Micklethwaite was born in Ashton-under-Lyne, Lancashire, England, on 13 March 1849. His family moved to Ireland in the 1850s, where his father, William Barton Micklethwaite, practiced photography in Newry, County Down. The younger Micklethwaite studied photography while in Ireland, and emigrated to Toronto around 1875. After working for three years as a proof reader for The Mail newspaper, he opened a commercial photography business at 22 Queen Street West in 1878. He later opened a studio, the location of which changed frequently until he established it at 243 Yonge Street in 1910. Micklethwaite also took up residence in Port Sandfield each summertime, and he took thousands of photographs of the Muskoka lakes area and wealthy cottagers.

In addition to his private clients, Micklethwaite was also commissioned by the Engineer's Department of the City of Toronto government from approximately 1891 to 1895 to take photographs of public works and their construction.
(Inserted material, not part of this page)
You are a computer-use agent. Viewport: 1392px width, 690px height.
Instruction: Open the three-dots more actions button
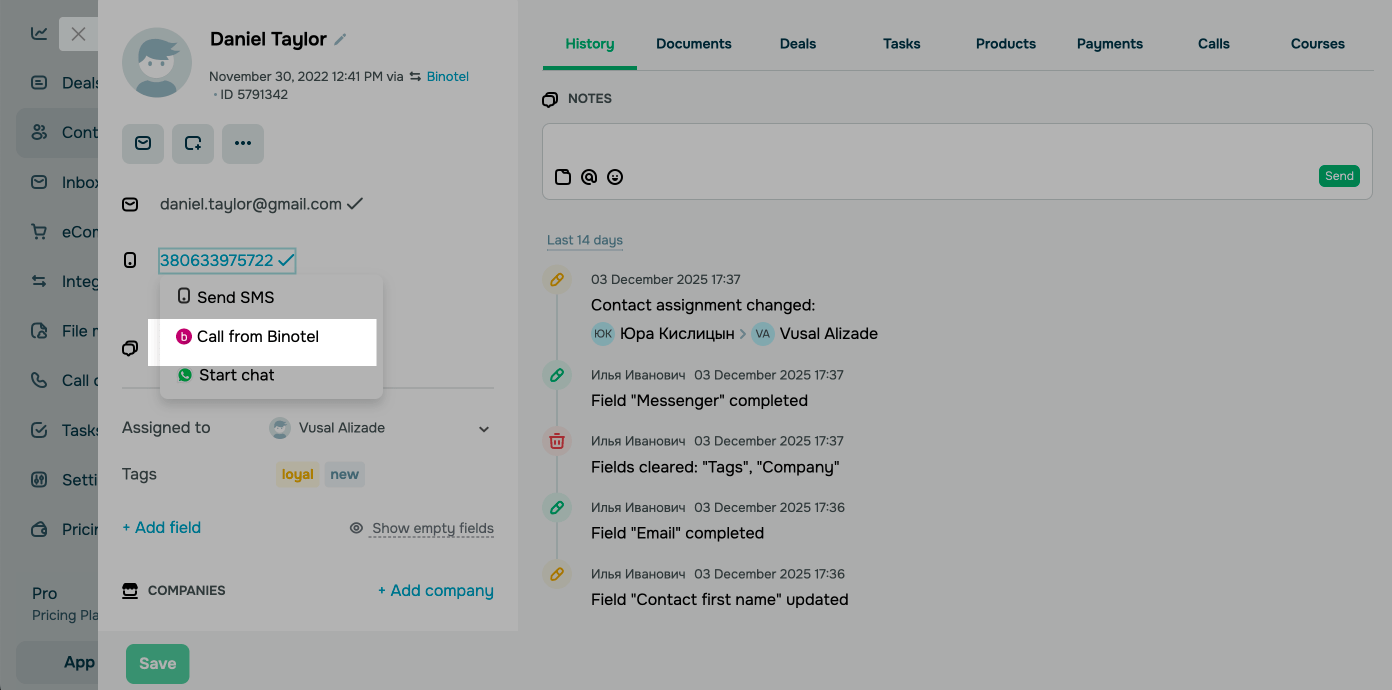(243, 144)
As such, Micklethwaite is credited with many early images of public infrastructure in Toronto.

==Death and legacy==
Micklethwaite died on 5 December 1925, and he was buried in Mount Pleasant Cemetery next to his wife, Ruth. The photography business was willed to Micklethwaite's eldest son Fred. Fred Micklethwaite continued the family business until 1941, passing it on to his son, John Harold Micklethwaite, the fourth generation of Micklethwaite in the photography business. John was a commercial photographer in Toronto until his own death in 1983.

Many of F.W. Micklethwaite's photographs are held by the Library and Archives of Canada and the City of Toronto Archives. The Public Archives of Canada, the predecessor institution to the Library and Archives of Canada, held an exhibit of Micklethwaite's work in 1978, and a volume of his Muskoka photographs was published in 1993.